DATA:

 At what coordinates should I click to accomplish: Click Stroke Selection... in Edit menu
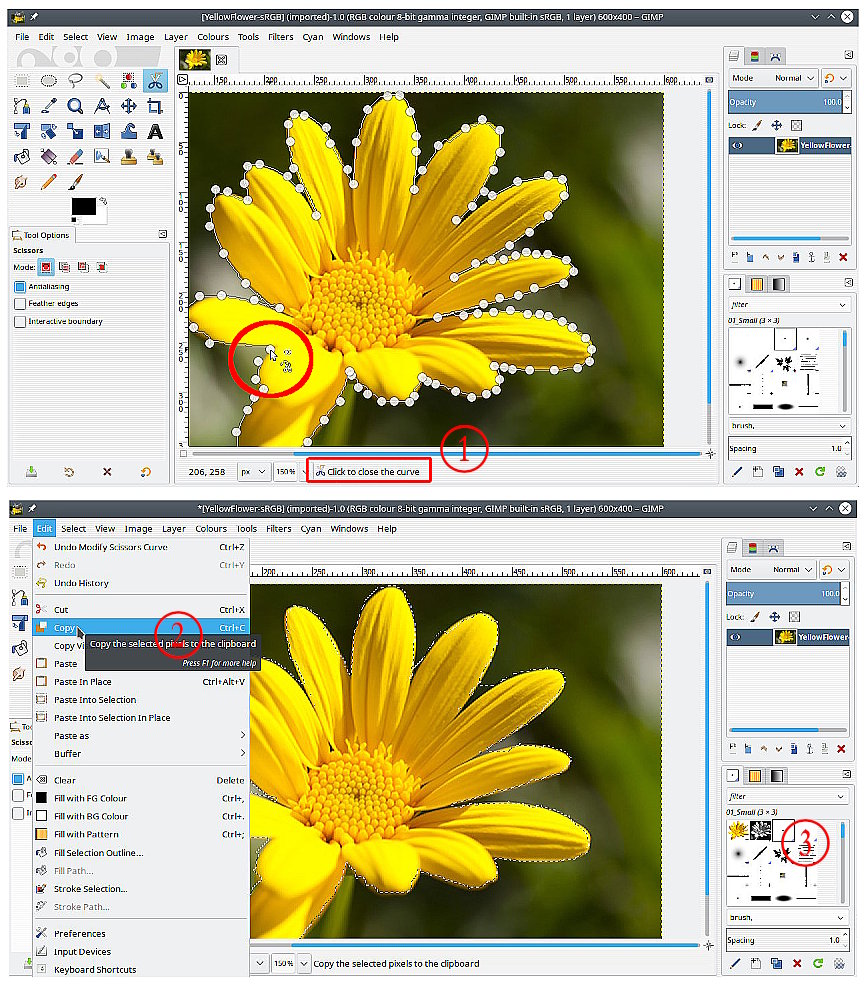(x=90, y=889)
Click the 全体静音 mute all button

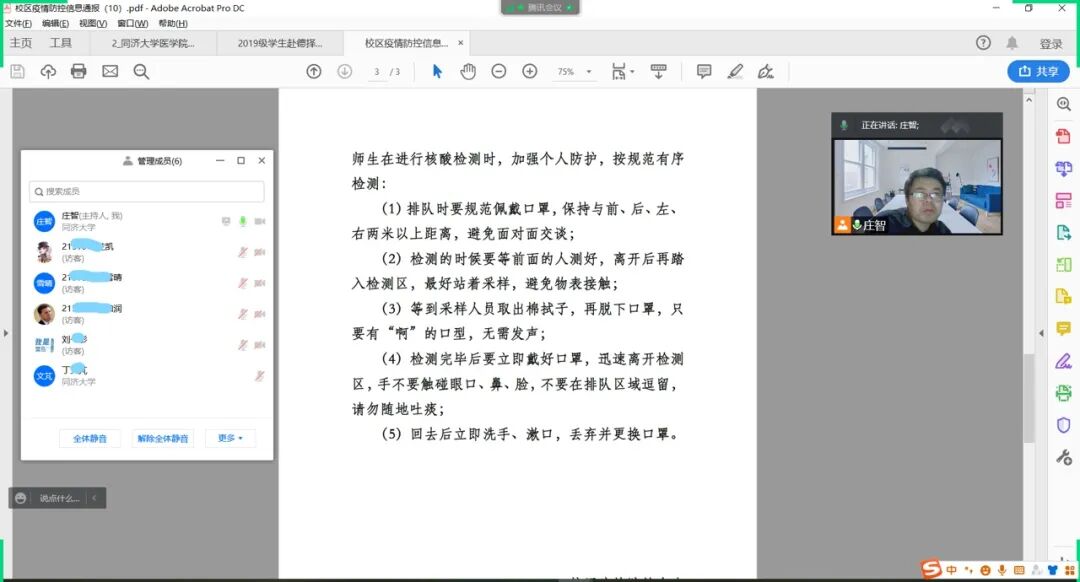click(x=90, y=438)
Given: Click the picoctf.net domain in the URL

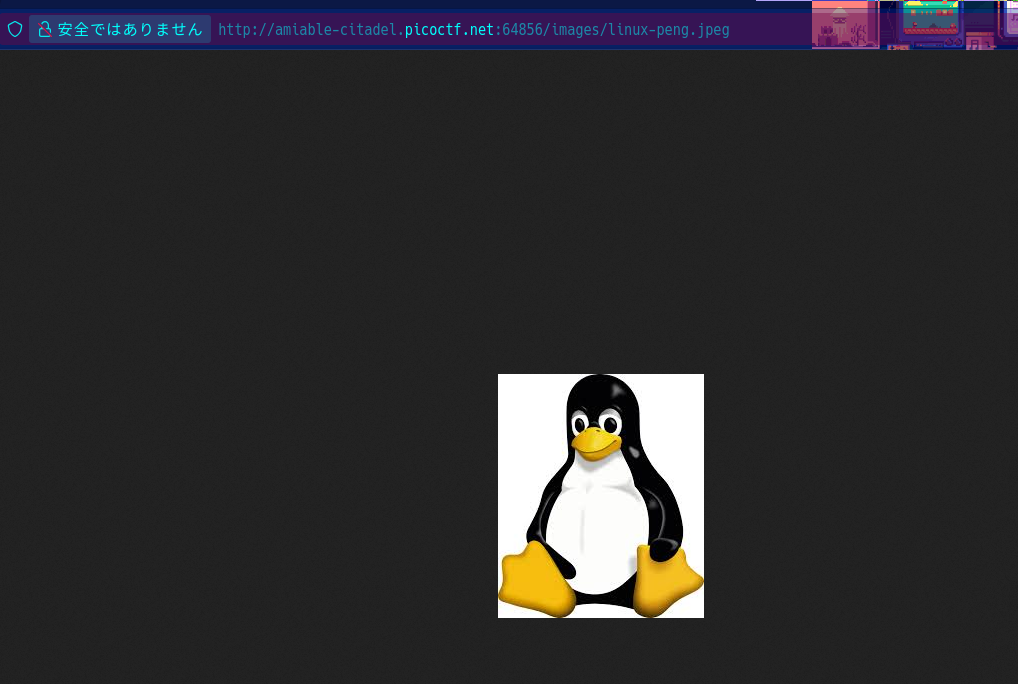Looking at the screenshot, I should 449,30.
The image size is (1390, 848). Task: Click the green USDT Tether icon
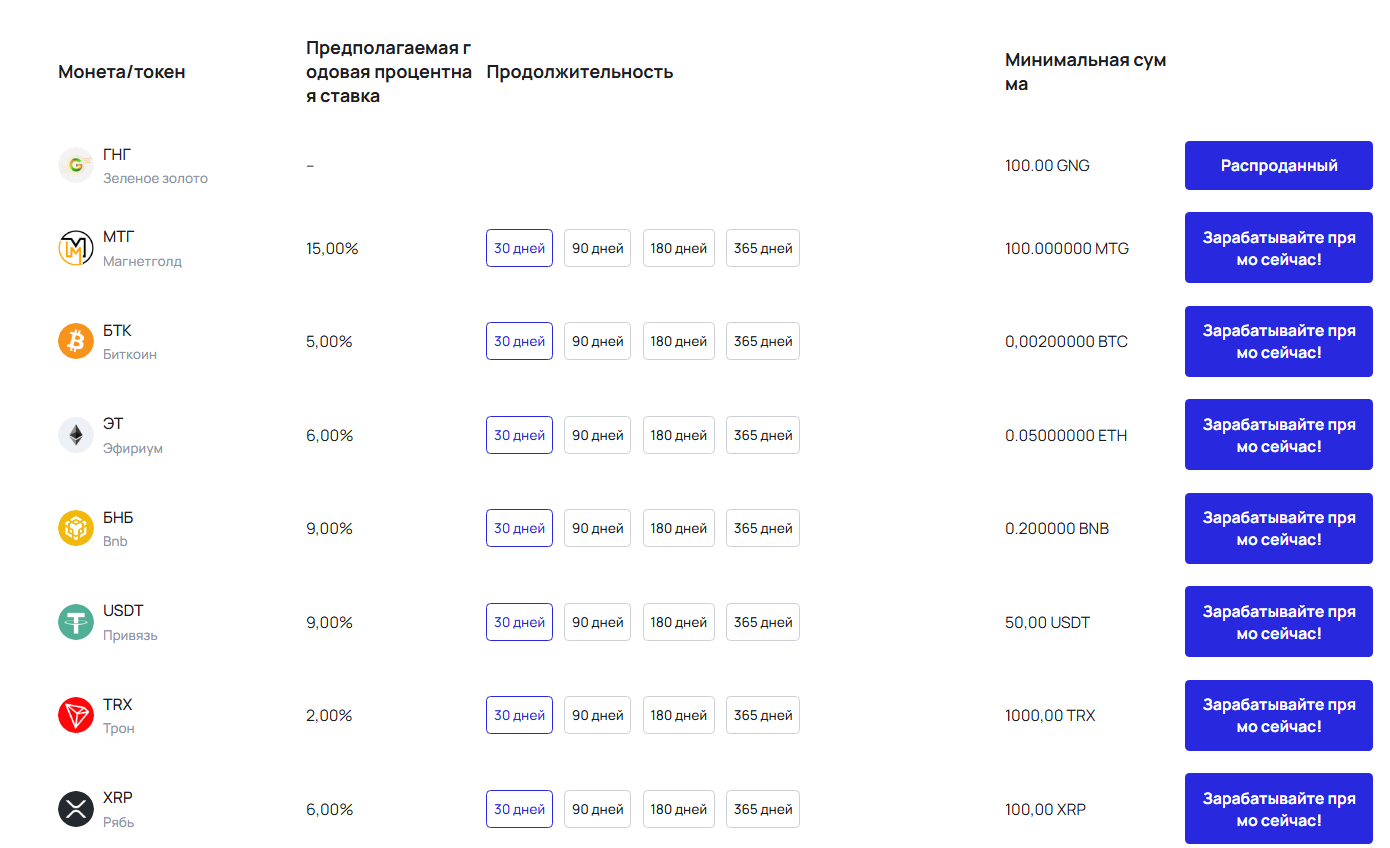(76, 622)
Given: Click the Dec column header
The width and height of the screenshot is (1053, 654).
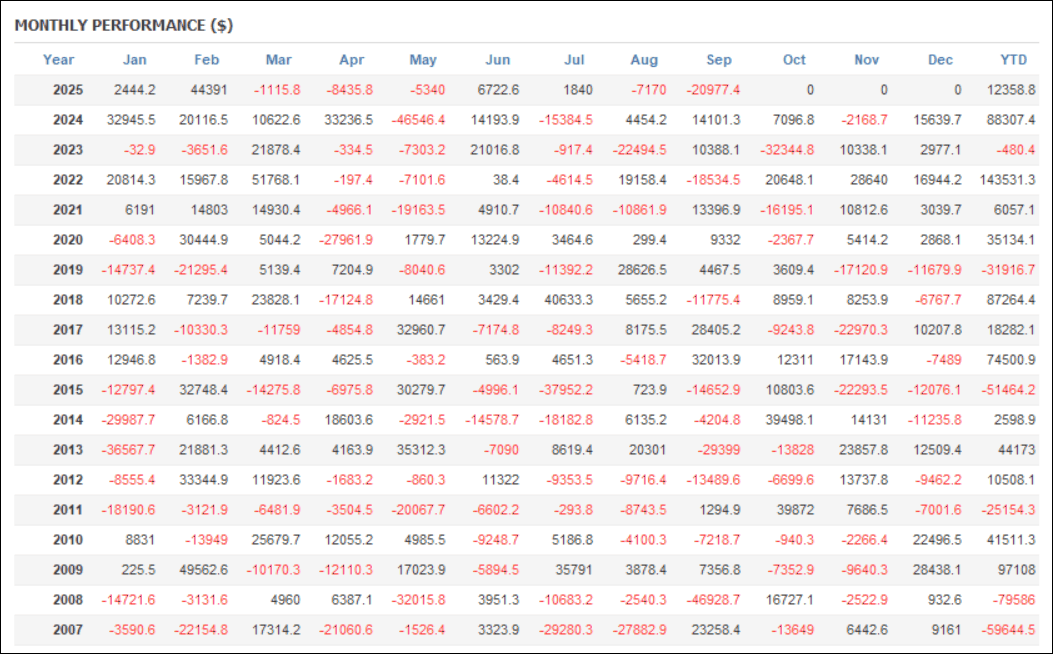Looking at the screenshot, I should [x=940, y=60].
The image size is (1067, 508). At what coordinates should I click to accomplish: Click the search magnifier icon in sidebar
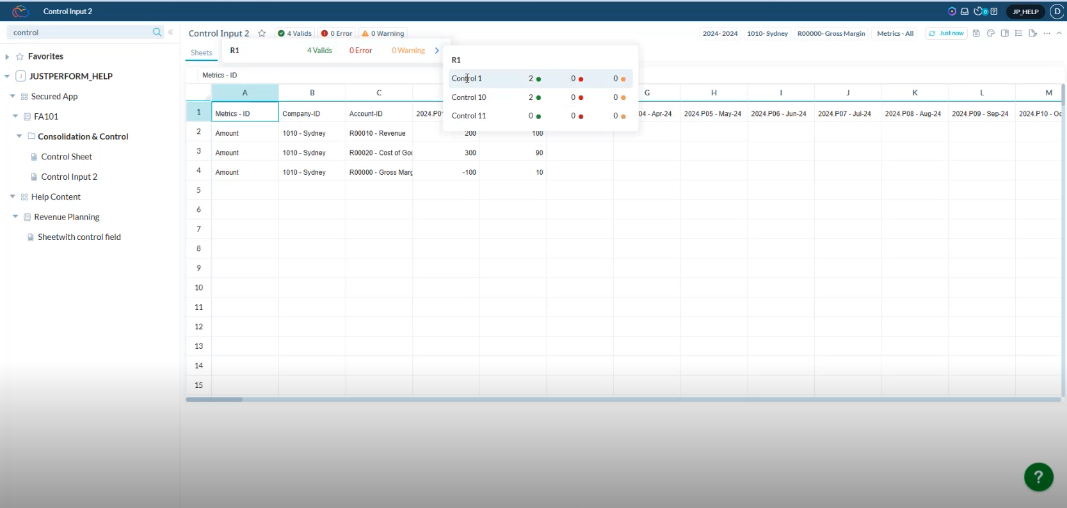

==

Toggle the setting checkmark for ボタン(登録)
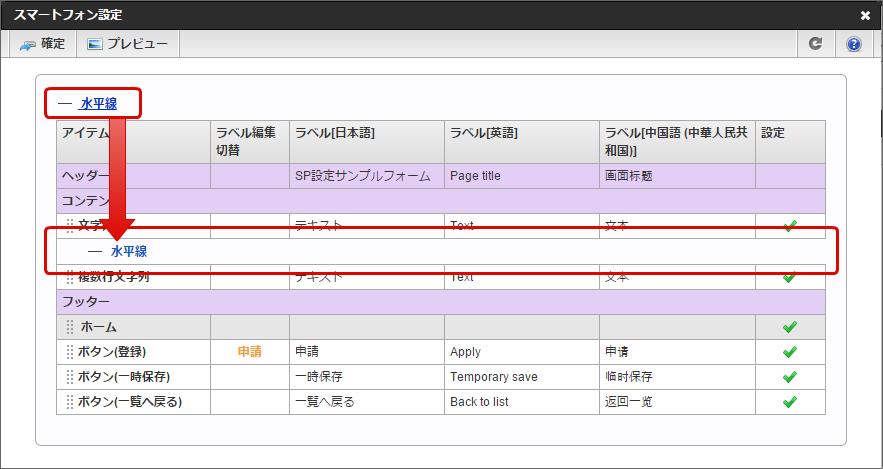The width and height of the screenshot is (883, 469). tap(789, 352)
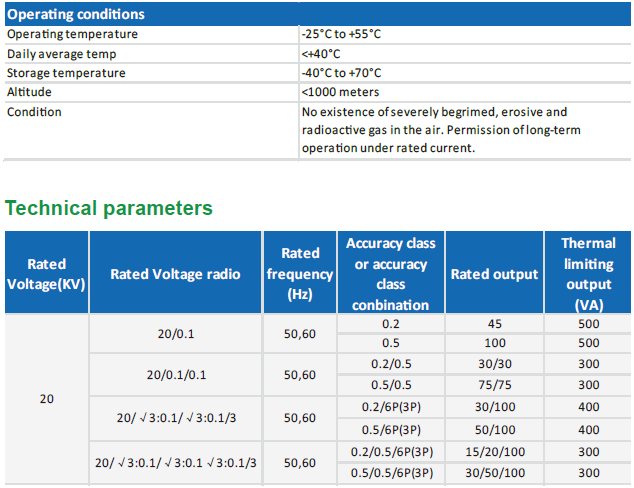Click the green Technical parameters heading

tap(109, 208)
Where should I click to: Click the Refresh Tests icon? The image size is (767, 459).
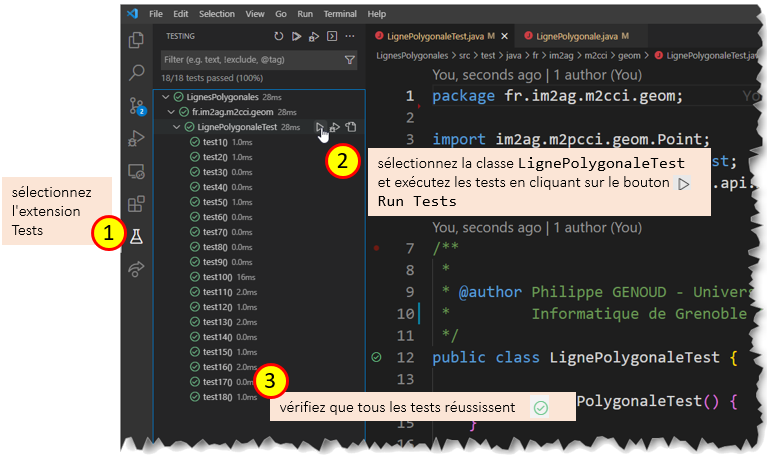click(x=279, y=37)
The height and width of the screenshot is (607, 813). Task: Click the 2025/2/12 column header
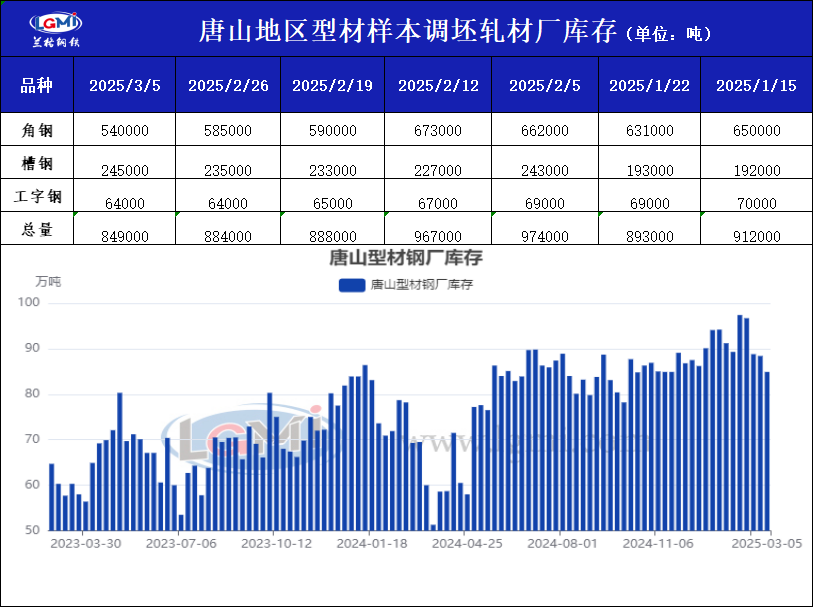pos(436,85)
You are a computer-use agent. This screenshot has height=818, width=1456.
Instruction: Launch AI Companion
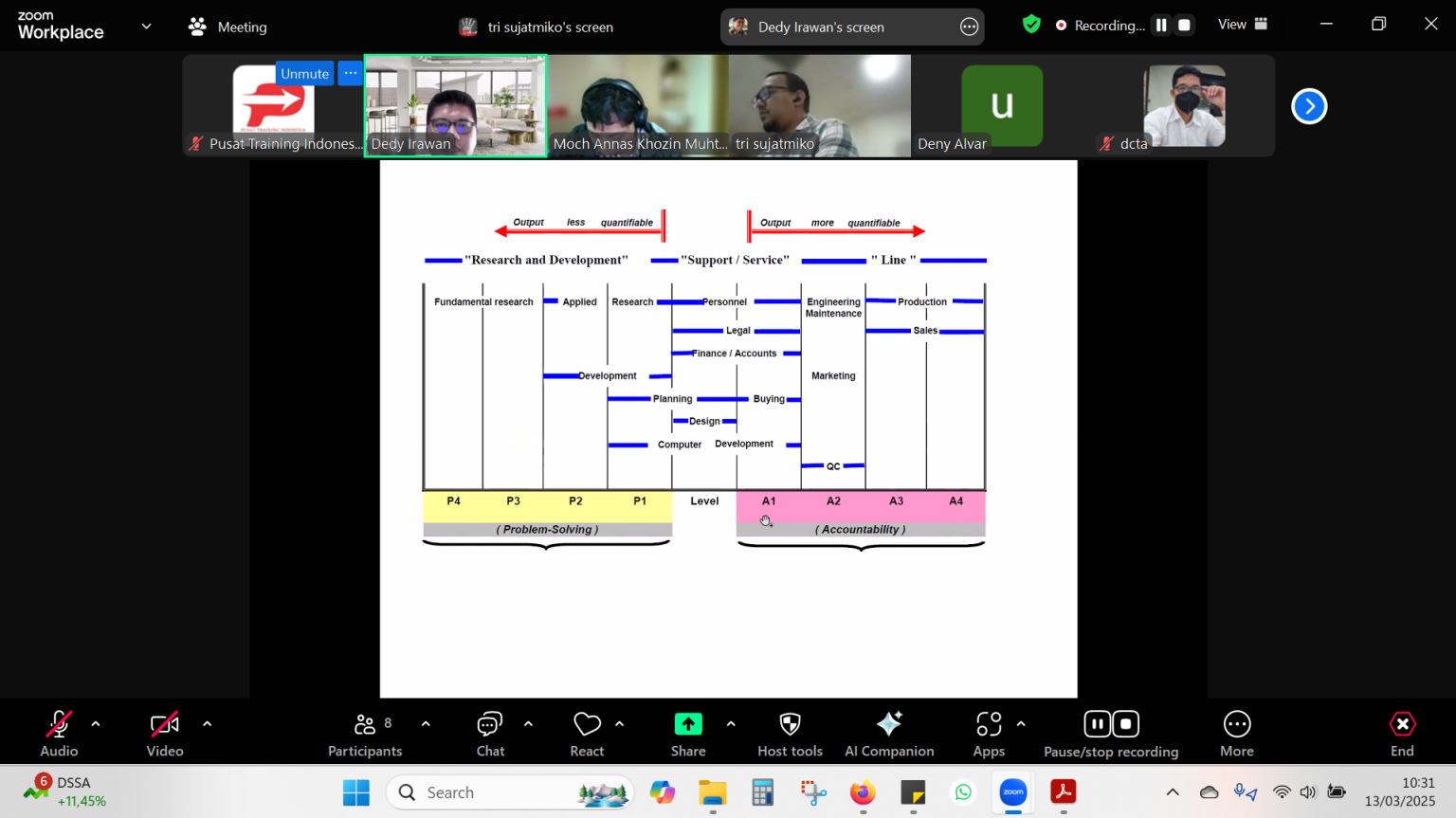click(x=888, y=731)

--

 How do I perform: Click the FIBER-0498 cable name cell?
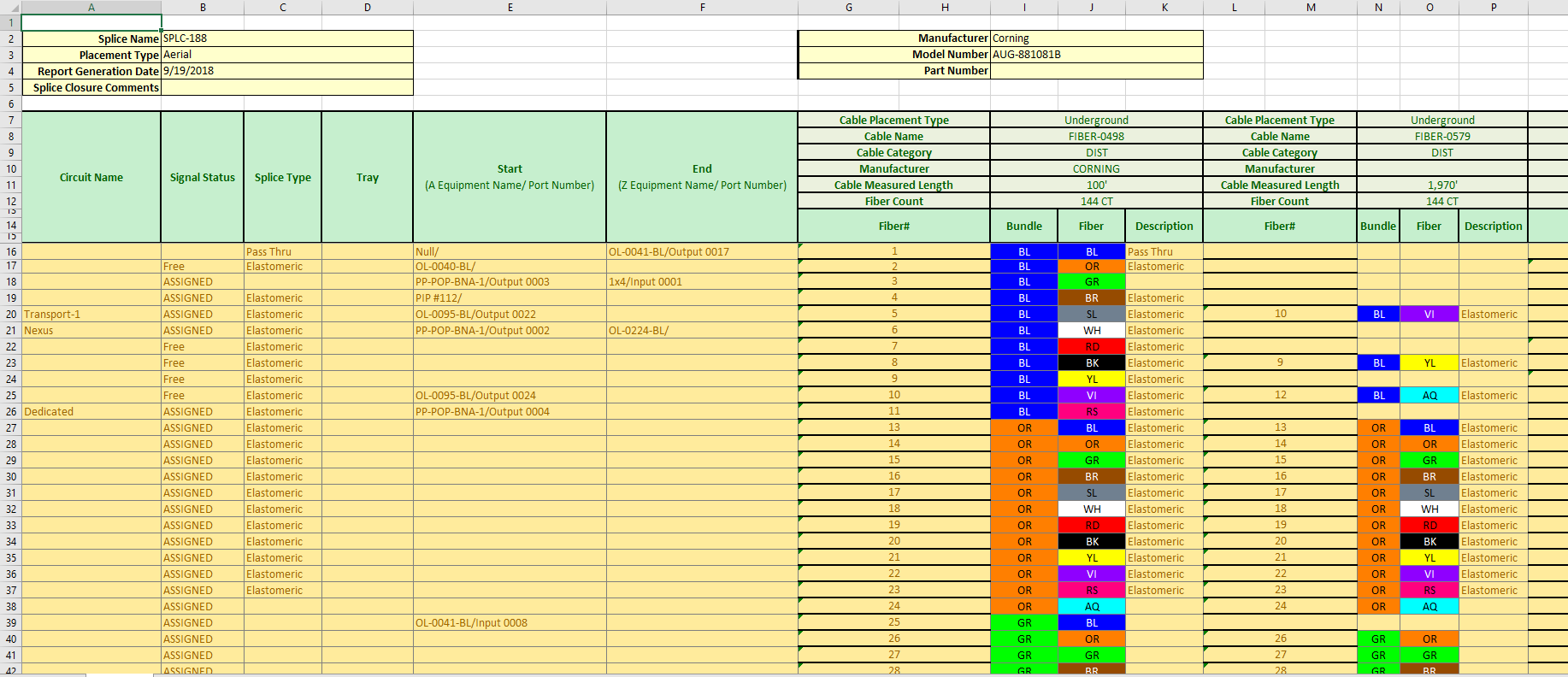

ASSIGNMENT:
All pictures are to be skipped. Output, word for word, the lines in the data above starting at the line containing "At what coordinates should I click to accomplish: Click Stroke" and ending at the line containing "The image size is (1067, 508).".

RESULT:
 At what coordinates should I click to accomplish: Click Stroke Selection... in Edit menu
(x=90, y=889)
Click the 全体静音 mute all button

click(x=90, y=438)
Given: Click the picoctf.net domain in the URL

Looking at the screenshot, I should 449,30.
The image size is (1390, 848). Task: Click the green USDT Tether icon
(76, 622)
Given: Click the Dec column header
The width and height of the screenshot is (1053, 654).
Looking at the screenshot, I should [x=940, y=60].
The image size is (1067, 508). At what coordinates should I click to accomplish: Click the search magnifier icon in sidebar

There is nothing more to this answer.